John Pridmore explores the range of institutions for the care of children

“CHILDREN’S HOMES.” Today the very words are chilling, such is the extent of the physical and sexual abuse that we now know took place in many of these institutions. Yet those who founded and funded them did so from the highest ideals. One comes to the end of Peter Higginbotham’s magnificent history of the institutional care of children in Britain with a single sad reflection: “That it should come to this!”

Higginbotham reminds us of Thomas Coram, whose Foundling Hospital (1741) was England’s first charity devoted exclusively to children. Unwanted infants could be deposited at the door of the Foundling Hospital with no questions asked. We meet Mary Carpenter, about whom we would like to know more, who believed that the treatment of Reformatory School inmates should be based on love, and that they should not be flogged quite so often. (The Reformatory Schools were founded as an alternative to prison for convicted juvenile offenders.)

Thomas Müller, whose Orphan House in Bristol eventually housed more than 2000 children, relied entirely on unsolicited donations for funding.

A chapter on Thomas John Barnardo rehearses the familiar but still inspiring story of his “Ever Open Door” homes and his commitment to the principle, proclaimed in the famous slogan running in huge letters across his home for boys on Stepney Causeway: “No Destitute Child Ever Refused Admission”. Higginbotham does not overlook the conflicts that dogged Barnardo’s career, including the controversy over his questionable use of the title “Doctor” and his recourse to phoney photography in his promotional material.

James Fegan is recalled.

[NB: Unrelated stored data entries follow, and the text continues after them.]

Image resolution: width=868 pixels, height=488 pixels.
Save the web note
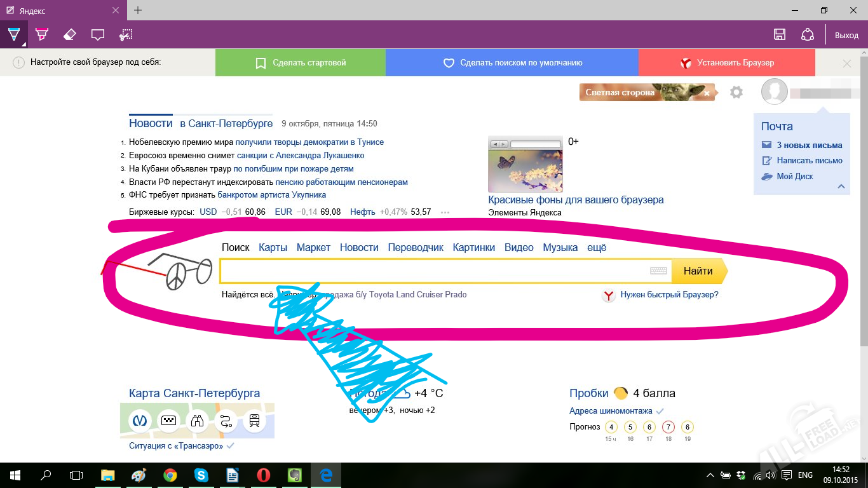[x=780, y=35]
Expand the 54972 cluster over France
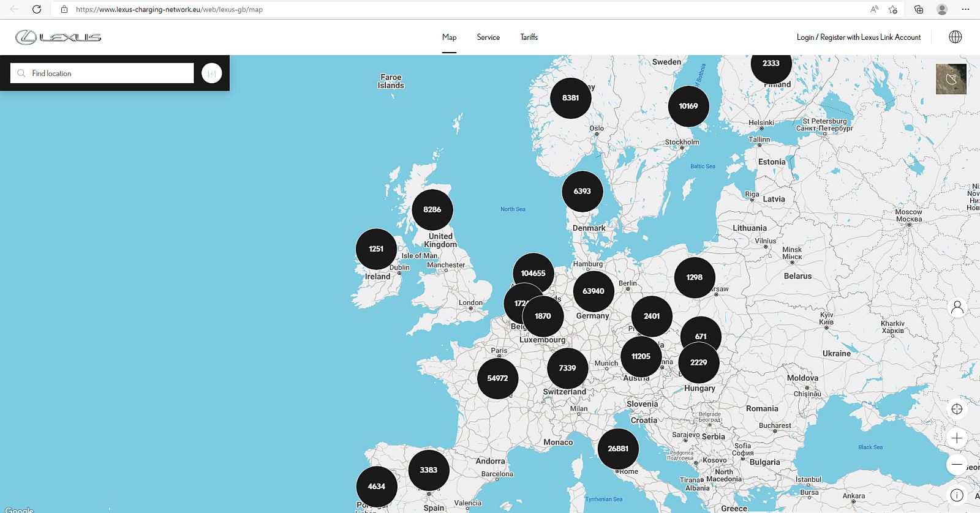 (x=497, y=378)
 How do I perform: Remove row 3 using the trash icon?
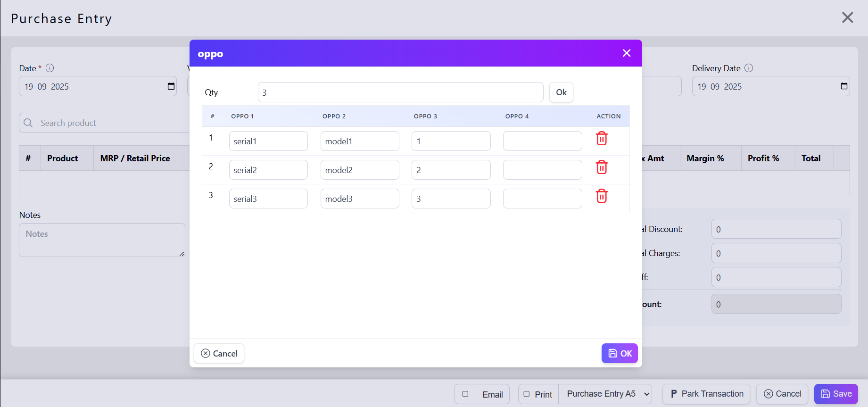point(602,196)
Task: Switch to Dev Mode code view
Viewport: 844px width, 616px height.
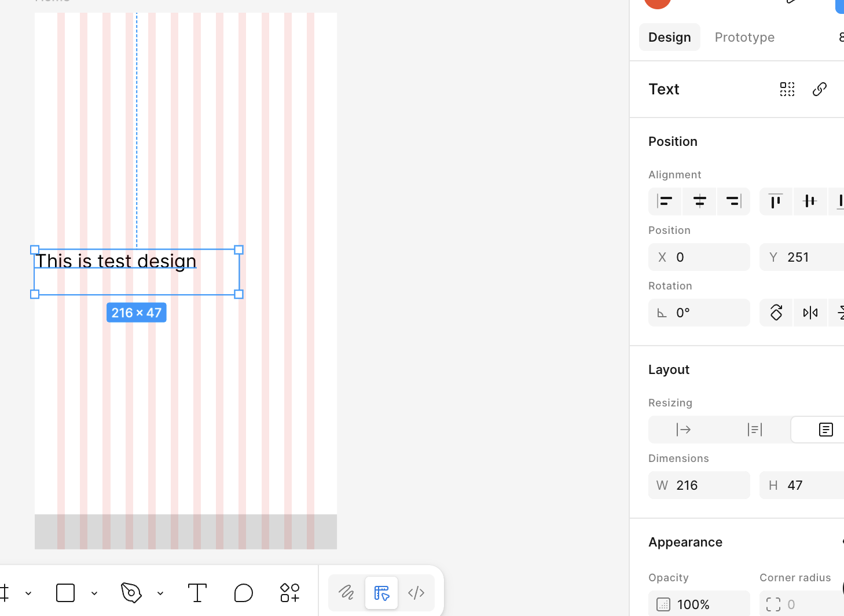Action: [x=416, y=593]
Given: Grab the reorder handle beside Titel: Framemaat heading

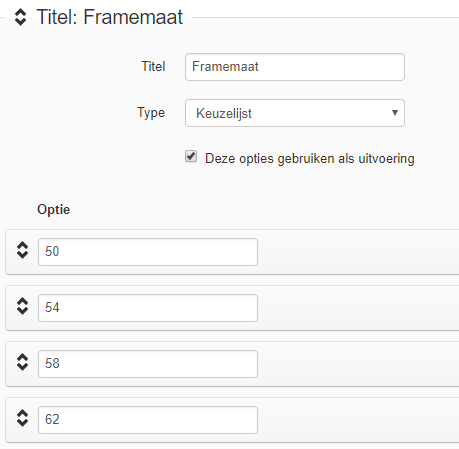Looking at the screenshot, I should coord(20,17).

Fegan, founder of “Mr Fegan’s Homes” and zealous advocate of the quack medication “Homocea”, took his boys camping, thus pioneering what was to become a staple activity in the programme of many children’s homes.

In their heyday, in the 19th and early 20th centuries, there were an awful lot of children’s homes. Without Higginbotham to steer us so skilfully through their story we’d soon be lost. We are told about the homes run by the “Big Three” — (Dr) Barnardo’s, the National Children’s Home, and the C of E Waifs and Strays (now Children’s) Society. Alongside them there were innumerable smaller operations — The Guild of the Poor Brave Things, which cared for disabled children; the Truant Schools, whose name indicates their clientele; The Gracie Fields Orphanage, and many, many more.

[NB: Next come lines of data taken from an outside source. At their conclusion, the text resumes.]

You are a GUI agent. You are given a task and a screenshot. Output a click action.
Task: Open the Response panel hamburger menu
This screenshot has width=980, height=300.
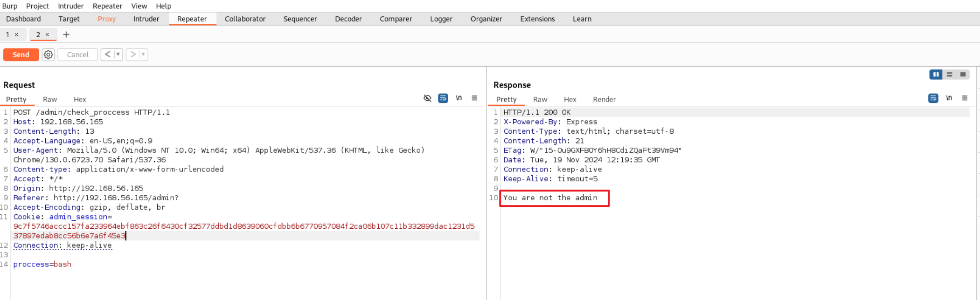point(965,98)
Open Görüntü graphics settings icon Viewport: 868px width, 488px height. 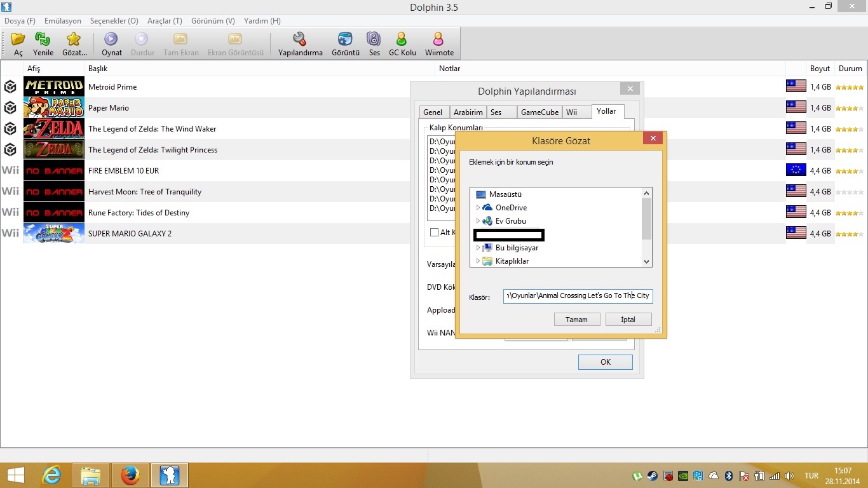click(345, 39)
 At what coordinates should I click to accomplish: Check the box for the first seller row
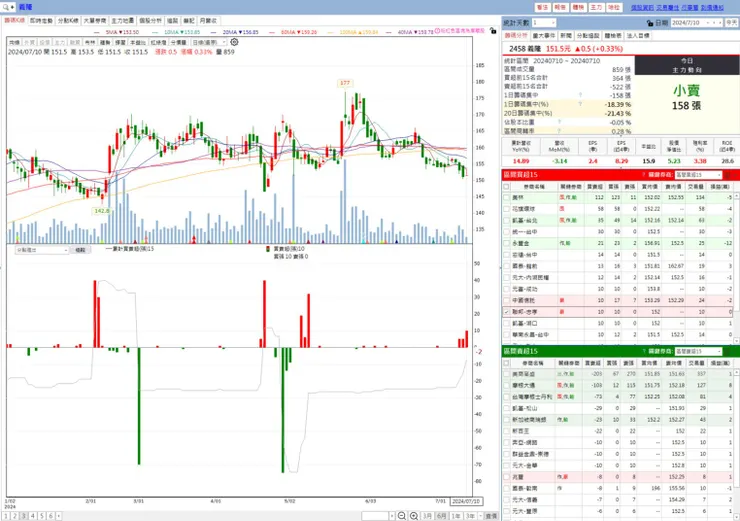[x=506, y=374]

Chopping firewood at the Waifs and Strays home in Lincoln, in the 1890s. From the book

An appeal of this endlessly fascinating book is its window on the daily life of children in residential care. The regime that most inmates experienced was harsh, though — lest we forget — more benign than that of the streets from which many of them had been rescued. Every hour from early rising had its allotted task, and little time was spared for recreation.

Food, if adequate, was plain — though at Newton Hall, in Cheshire, you were given a small sausage roll on your birthday. On Sundays, at the Waifs and Strays home in Dover, you were whipped if you were caught smiling. (An audio-history of children’s homes would make for painful listening, such was the frequency and ferocity of the use of the birch.) The Friday-night administration of brimstone and treacle “opening mixture” was feared. In some institutions, as on the Shaftesbury Homes training ships Chichester and Arethusa, you were addressed not by your name, but by a number.

Why have most children’s homes closed? Not because of the scandals, nor because a minority of homes were, indeed, ghastly places. These institutions closed because it came to be recognised — the 1946 Curtis report marked the turning of the tide — that adoption or fostering were preferable to institutional care for children without parents or a satisfactory home.

As Higginbotham makes clear, many children’s homes morphed into institutions better suited to today’s children in need. One of the earliest was the Bridewell Hospital (1553). In the 19th century, the notorious Bridewell became a boarding school. Your reviewer was once its chaplain. He is still in touch with some of those who, in need of boarding education, were placed there. Some of them, at least, are glad they were.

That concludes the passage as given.